Gamechanger Or Natural Continuation? Captain America: The Winter Soldier Is Average Spy Flick.


The Good: Decent plot progression, Good acting, Good continuity
The Bad: Formulaic/predictable, Clogged with characters who fail to develop
The Basics: In the latest Marvel Cinematic Universe outing, Captain America: The Winter Soldier, Captain America and Black Widow team up to uncover a lingering H.Y.D.R.A. conspiracy within the ranks of S.H.I.E.L.D.


When it comes to the Marvel Cinematic Universe, there were few components of the larger mythos that I cared less about than Captain America. While some might have enjoyed it, I found Captain America: The First Avenger (reviewed here!) to be a painfully average superhero film. In fact, the only movie in the Marvel Cinematic Universe Phase One (reviewed here!) movies that I have watched less than Captain America are the Hulk films. However, as I have gotten into the Marvel television series Agents Of S.H.I.E.L.D. (Season One is reviewed here!), I figured I had to avail myself of the opportunity to screen Captain America: The Winter Soldier. Despite the sense of disillusionment felt by Steve Rogers (Captain America) in the latter half of The Avengers, Rogers represents the only member of the team who was firmly a part of S.H.I.E.L.D. Thus, as one who is invested in Agents Of S.H.I.E.L.D., how Captain America: The Winter Soldier might impact the television series was one of the key reasons I watched the movie.

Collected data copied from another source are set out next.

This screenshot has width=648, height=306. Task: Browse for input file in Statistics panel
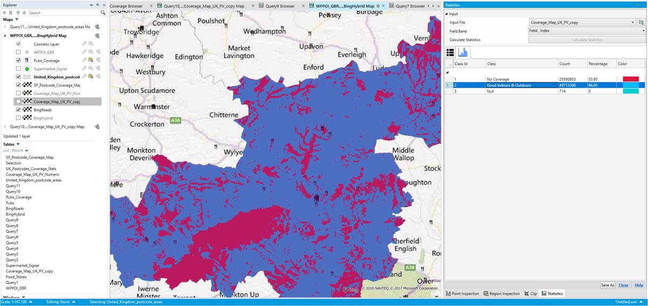point(642,23)
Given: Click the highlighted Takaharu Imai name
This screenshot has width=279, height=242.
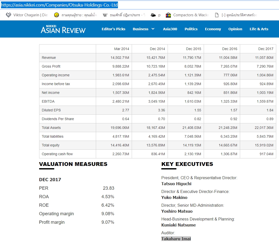Looking at the screenshot, I should click(x=176, y=239).
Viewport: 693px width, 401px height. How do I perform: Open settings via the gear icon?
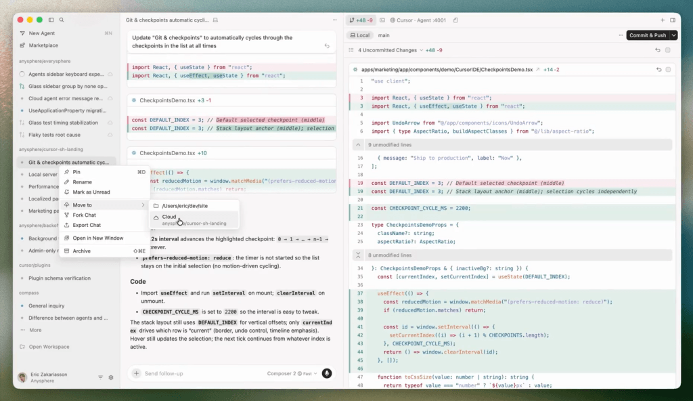coord(111,377)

And unless there is a severe fracture within the Marvel Cinematic Universe, it seems impossible for Captain America: The Winter Soldier to not have significant ripples throughout Agents Of S.H.I.E.L.D.. The hype for Captain America: The Winter Soldier has been that this is the Marvel Universe film to redefine the expectations of the Marvel superhero film. But, if one is expecting a lot of action, decent banter, and impressive special effects, then Captain America: The Winter Soldier is more par for the course, as opposed to truly redefining the genre. To its credit, though, Captain America: The Winter Soldier does tell a different style of story fairly well. The comparisons between Captain America: The Winter Soldier and James Bond films is not an inapt analogy, but relying on some of the conceits of the spy thriller does makes Captain America: The Winter Soldier more predictable than audacious.

Steve Rogers, out for his usual jog, passes by a man who is in the military. They meet and Samuel Wilson introduces himself to Steve as a debriefing specialist before Natasha Romanov arrives with a mission for Steve. Donning a new Captain America outfit, Steve Rogers joins Romanov on a mission to rescue S.H.I.E.L.D. hostages. While Rogers and the other S.H.I.E.L.D. agents are busy rescuing the hostages, Romanov downloads information from the computers to a USB drive. Learning of her alternative mission, Rogers is angered and takes his anger to Director Fury. Nick Fury reveals that S.H.I.E.L.D. has come up with an algorithm to determine threats against the world and to eliminate those threats pre-emptively, a new fleet of S.H.I.E.L.D. helicarriers are being built and will soon be launched for the top secret Project Insight.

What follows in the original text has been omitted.